Effective for fill dates on or after July 1, 2026 for some Tufts Health Direct members and Jan. 1, 2027 for others (see below), we will no longer provide coverage for Dexcom continuous glucose monitors (CGMs) and their accompanying supplies — including new starts and those with previous approvals. 

For existing utilizers, we’re implementing this change in two phases, based on the length of time the member has been utilizing a Dexcom CGM. Existing prior authorizations will terminate at 11:59 p.m. on the dates below:

  • June 30, 2026 — members who will have been utilizing their CGM for greater than one year as of July 1, 2026.
  • Dec. 31, 2026  — members who will have completed at least one year of utilization by Jan. 1, 2027.

FreeStyle Libre (Abbott) flash CGMs and their accompanying supplies are the preferred product, and Dexcom G6 and Dexcom G7 will be considered non-formulary. For existing utilizers who have received a prior authorization for a Dexcom CGM product, members will have an authorization entered for a FreeStyle Libre CGM, and the provider will need to write a new prescription for a FreeStyle Libre flash CGM for the patient to fill at the pharmacy. These members will receive a letter notifying them of this update and instructing them to speak with their provider to obtain the necessary FreeStyle Libre prescription. 

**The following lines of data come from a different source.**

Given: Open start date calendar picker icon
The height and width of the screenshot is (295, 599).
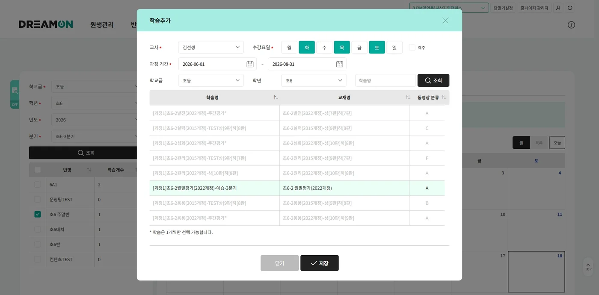Looking at the screenshot, I should pos(250,64).
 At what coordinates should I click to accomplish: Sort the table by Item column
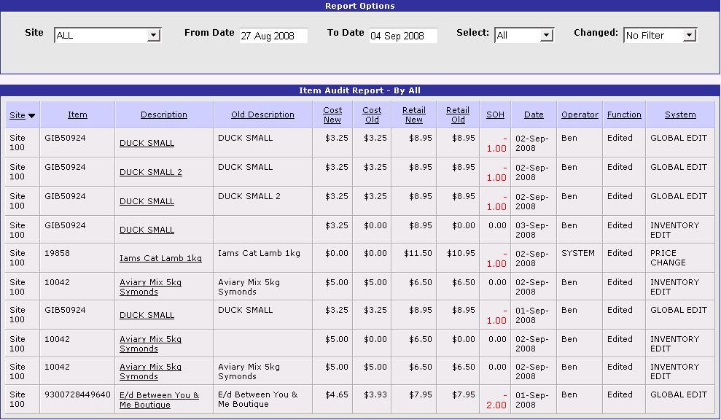[x=77, y=114]
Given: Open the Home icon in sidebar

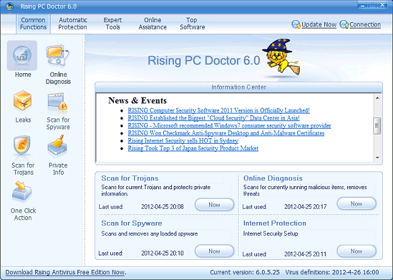Looking at the screenshot, I should click(x=23, y=57).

For all new starts, FreeStyle Libre and its accompanying supplies will continue to require prior authorization and will be reviewed against the criteria outlined in the Pharmacy Medical Necessity Guideline (PMNG) for Insulin and Diabetes Supplies.

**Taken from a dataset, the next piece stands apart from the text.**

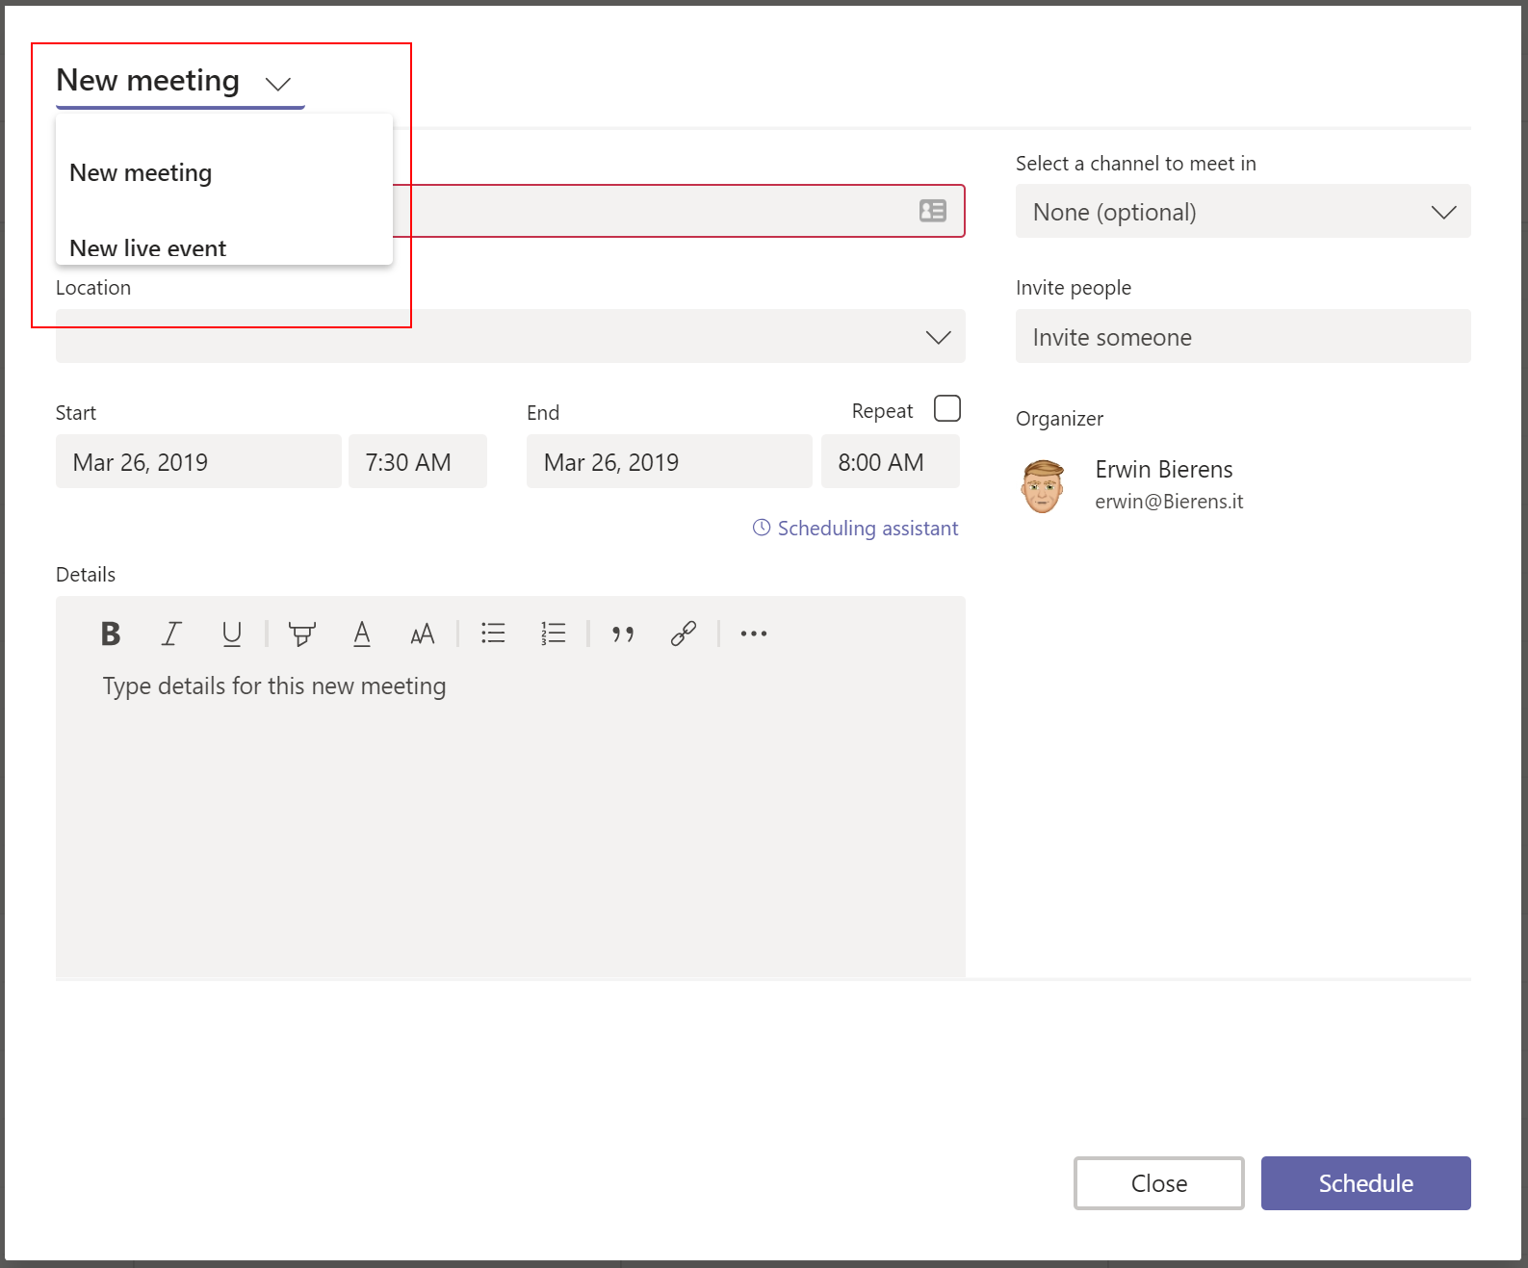The height and width of the screenshot is (1268, 1528).
Task: Insert a numbered list
Action: pyautogui.click(x=553, y=634)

Non-formulary exceptions for Dexcom CGMs

In order for a member to continue using a non-formulary Dexcom product, the prescribing provider must request coverage through the medical review process subject to the criteria in the Non-Formulary Exceptions PMNG. Should a request for any of these products be approved, members will have to fill their CGM and its supplies at the pharmacy as they will not be available through the DME supplier. 

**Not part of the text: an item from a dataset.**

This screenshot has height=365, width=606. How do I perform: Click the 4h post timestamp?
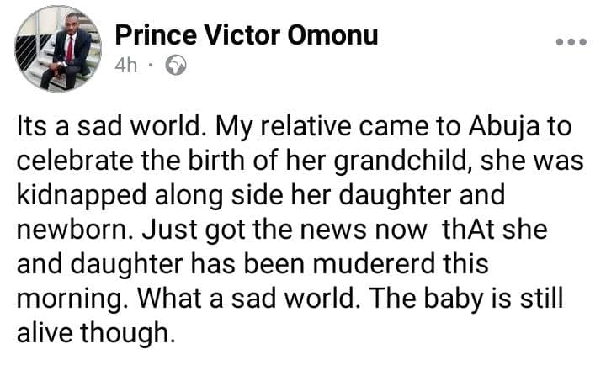[x=125, y=66]
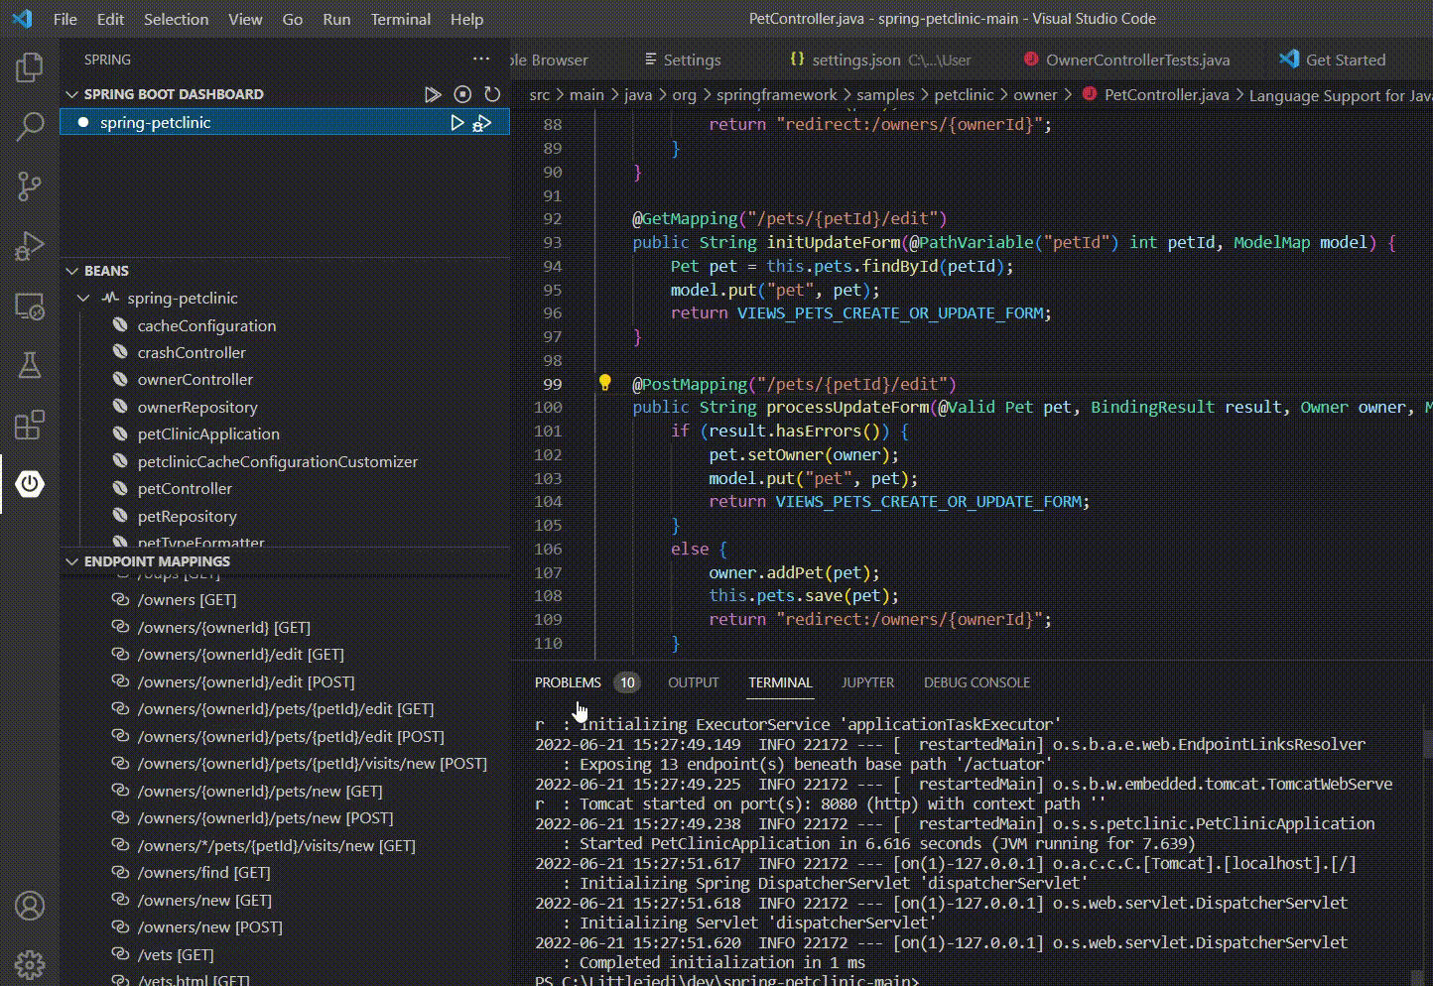This screenshot has width=1433, height=986.
Task: Click the lightbulb code action on line 99
Action: click(604, 384)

All CGMs subject to review and limitations

As a reminder, all CGMs (both preferred FreeStyle Libre CGMs and Dexcom products requested via a formulary exception) are restricted with quantity limitations and can only be obtained when the prescribing provider has requested coverage through the medical review process subject to the Insulin and Diabetes Supplies PMNG via the Pharmacy Utilization Management Department fax at 617-673-0988.